* [EXERCISE]: Only the lines below starting at the one containing "Screen dimensions: 1066x526" and ending at the one containing "Toggle the 自动备份数据库 switch" belong in the answer, each copied exactly.

MATERIALS PROVIDED START

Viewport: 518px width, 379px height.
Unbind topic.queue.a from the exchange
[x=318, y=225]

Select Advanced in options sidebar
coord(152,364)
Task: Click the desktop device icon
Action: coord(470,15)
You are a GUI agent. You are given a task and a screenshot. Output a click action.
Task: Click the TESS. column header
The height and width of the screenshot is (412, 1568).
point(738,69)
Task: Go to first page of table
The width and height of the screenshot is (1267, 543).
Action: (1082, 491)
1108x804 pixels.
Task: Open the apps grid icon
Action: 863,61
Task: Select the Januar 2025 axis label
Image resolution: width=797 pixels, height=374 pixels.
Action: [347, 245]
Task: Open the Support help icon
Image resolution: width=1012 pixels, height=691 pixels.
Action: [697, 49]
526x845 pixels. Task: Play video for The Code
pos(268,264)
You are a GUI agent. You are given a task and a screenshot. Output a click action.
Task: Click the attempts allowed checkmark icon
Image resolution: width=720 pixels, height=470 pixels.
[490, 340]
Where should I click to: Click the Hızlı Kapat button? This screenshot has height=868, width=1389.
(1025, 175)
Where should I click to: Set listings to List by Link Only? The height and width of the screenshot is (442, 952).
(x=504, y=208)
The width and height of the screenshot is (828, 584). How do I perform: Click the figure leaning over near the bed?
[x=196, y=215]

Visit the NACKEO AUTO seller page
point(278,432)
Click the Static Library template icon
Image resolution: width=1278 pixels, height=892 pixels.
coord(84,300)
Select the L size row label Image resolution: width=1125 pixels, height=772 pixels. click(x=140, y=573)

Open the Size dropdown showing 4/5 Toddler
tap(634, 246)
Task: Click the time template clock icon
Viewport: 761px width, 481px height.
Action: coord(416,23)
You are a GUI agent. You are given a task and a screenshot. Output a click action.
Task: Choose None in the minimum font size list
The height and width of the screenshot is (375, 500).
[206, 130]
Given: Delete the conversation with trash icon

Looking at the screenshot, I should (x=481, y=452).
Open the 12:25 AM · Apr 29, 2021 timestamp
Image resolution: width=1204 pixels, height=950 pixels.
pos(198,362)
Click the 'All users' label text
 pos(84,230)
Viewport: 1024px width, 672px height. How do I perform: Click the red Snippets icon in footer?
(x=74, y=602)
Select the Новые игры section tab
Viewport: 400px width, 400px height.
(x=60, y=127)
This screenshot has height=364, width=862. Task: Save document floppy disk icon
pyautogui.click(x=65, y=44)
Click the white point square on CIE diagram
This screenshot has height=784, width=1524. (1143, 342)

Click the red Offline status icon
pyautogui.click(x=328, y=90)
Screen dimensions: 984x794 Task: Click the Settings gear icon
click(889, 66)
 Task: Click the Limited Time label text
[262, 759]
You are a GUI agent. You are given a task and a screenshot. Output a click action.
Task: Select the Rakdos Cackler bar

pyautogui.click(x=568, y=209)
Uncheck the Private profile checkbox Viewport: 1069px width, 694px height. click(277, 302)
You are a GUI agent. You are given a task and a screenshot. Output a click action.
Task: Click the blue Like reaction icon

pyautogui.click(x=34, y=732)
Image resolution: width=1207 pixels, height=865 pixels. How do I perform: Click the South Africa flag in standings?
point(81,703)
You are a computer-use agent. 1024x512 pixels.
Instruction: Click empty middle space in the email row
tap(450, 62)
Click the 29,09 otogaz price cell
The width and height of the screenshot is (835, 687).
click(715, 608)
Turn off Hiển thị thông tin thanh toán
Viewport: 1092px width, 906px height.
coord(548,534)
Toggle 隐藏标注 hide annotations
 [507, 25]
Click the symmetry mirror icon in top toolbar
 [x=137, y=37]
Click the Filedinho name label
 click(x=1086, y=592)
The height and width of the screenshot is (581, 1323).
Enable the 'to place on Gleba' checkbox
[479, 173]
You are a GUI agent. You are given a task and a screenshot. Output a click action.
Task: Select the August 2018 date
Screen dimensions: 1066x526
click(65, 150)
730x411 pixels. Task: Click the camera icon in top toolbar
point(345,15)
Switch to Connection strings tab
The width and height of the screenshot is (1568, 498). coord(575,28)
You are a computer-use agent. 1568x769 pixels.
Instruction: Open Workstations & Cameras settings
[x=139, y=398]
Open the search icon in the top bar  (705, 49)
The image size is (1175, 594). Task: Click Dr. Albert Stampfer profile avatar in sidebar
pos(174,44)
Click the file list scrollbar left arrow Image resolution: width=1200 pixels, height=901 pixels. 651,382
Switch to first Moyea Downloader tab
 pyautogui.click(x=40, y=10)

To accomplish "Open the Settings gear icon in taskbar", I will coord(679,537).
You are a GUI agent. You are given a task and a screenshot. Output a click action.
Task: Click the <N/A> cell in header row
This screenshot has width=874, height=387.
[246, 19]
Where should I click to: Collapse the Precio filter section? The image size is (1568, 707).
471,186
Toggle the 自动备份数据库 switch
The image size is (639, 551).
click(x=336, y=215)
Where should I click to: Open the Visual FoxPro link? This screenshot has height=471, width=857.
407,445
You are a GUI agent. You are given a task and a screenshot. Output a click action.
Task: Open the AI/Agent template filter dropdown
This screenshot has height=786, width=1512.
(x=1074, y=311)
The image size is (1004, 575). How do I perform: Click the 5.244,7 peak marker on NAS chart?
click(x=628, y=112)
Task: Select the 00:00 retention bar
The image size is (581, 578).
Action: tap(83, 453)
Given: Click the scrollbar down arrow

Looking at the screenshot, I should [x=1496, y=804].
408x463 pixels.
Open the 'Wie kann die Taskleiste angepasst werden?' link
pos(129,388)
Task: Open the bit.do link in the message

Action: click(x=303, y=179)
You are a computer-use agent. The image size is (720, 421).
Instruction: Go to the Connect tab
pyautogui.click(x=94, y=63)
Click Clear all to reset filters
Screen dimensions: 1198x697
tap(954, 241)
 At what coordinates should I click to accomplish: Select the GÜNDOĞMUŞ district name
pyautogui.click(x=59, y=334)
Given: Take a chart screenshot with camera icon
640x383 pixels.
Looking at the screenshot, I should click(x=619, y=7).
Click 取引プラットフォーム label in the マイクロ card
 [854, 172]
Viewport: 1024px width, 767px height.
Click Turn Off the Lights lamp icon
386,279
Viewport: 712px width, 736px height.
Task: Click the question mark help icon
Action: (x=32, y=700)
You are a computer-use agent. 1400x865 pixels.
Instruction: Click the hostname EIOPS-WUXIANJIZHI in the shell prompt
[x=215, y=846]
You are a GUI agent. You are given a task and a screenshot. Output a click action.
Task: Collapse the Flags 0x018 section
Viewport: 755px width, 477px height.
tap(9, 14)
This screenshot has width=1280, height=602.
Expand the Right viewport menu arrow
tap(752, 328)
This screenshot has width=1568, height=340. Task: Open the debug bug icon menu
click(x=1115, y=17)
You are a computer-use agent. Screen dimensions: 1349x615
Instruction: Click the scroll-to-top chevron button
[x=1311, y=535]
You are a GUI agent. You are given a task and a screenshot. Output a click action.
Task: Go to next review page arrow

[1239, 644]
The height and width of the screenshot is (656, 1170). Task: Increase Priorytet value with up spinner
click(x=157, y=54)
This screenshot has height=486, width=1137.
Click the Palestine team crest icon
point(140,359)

MATERIALS PROVIDED END

* [COMPLETED EXERCISE]:
Screen dimensions: 1066x526
click(65, 150)
730x411 pixels. Task: Click the camera icon in top toolbar
point(345,15)
Switch to Connection strings tab
The width and height of the screenshot is (1568, 498). coord(575,28)
You are a computer-use agent. 1568x769 pixels.
Instruction: Open Workstations & Cameras settings
[x=139, y=398]
Open the search icon in the top bar  (705, 49)
The image size is (1175, 594). Task: Click Dr. Albert Stampfer profile avatar in sidebar
pos(174,44)
Click the file list scrollbar left arrow Image resolution: width=1200 pixels, height=901 pixels. 651,382
Switch to first Moyea Downloader tab
 pyautogui.click(x=40, y=10)

To accomplish "Open the Settings gear icon in taskbar", I will coord(679,537).
You are a GUI agent. You are given a task and a screenshot. Output a click action.
Task: Click the <N/A> cell in header row
This screenshot has width=874, height=387.
[246, 19]
Where should I click to: Collapse the Precio filter section? The image size is (1568, 707).
471,186
Toggle the 自动备份数据库 switch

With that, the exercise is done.